Please note: The Reducer wrapper works on groups as defined by Flink’s groupBy() operation. It does not consider any custom partitioners, sort or grouping comparators you might have set in the JobConf.

Complete Hadoop WordCount Example

The following example shows a complete WordCount implementation using Hadoop data types, Input- and OutputFormats, and Mapper and Reducer implementations.

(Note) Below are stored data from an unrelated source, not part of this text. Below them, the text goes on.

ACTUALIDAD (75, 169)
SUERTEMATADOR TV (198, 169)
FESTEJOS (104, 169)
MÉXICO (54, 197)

  1. ExecutionEnvironment env = ExecutionEnvironment.getExecutionEnvironment();
  2. // Set up the Hadoop TextInputFormat.
  3. Job job = Job.getInstance();
  4. HadoopInputFormat<LongWritable, Text> hadoopIF =
  5. new HadoopInputFormat<LongWritable, Text>(
  6. new TextInputFormat(), LongWritable.class, Text.class, job
  7. );
  8. TextInputFormat.addInputPath(job, new Path(inputPath));
  9. // Read data using the Hadoop TextInputFormat.
  10. DataSet<Tuple2<LongWritable, Text>> text = env.createInput(hadoopIF);
  11. DataSet<Tuple2<Text, LongWritable>> result = text
  12. // use Hadoop Mapper (Tokenizer) as MapFunction
  13. .flatMap(new HadoopMapFunction<LongWritable, Text, Text, LongWritable>(
  14. new Tokenizer()
  15. ))
  16. .groupBy(0)
  17. // use Hadoop Reducer (Counter) as Reduce- and CombineFunction
  18. .reduceGroup(new HadoopReduceCombineFunction<Text, LongWritable, Text, LongWritable>(
  19. new Counter(), new Counter()
  20. ));
  21. // Set up the Hadoop TextOutputFormat.
  22. HadoopOutputFormat<Text, LongWritable> hadoopOF =
  23. new HadoopOutputFormat<Text, LongWritable>(
  24. new TextOutputFormat<Text, LongWritable>(), job
  25. );
  26. hadoopOF.getConfiguration().set("mapreduce.output.textoutputformat.separator", " ");
  27. TextOutputFormat.setOutputPath(job, new Path(outputPath));
  28. // Emit data using the Hadoop TextOutputFormat.
  29. result.output(hadoopOF);
  30. // Execute Program
  31. env.execute("Hadoop WordCount");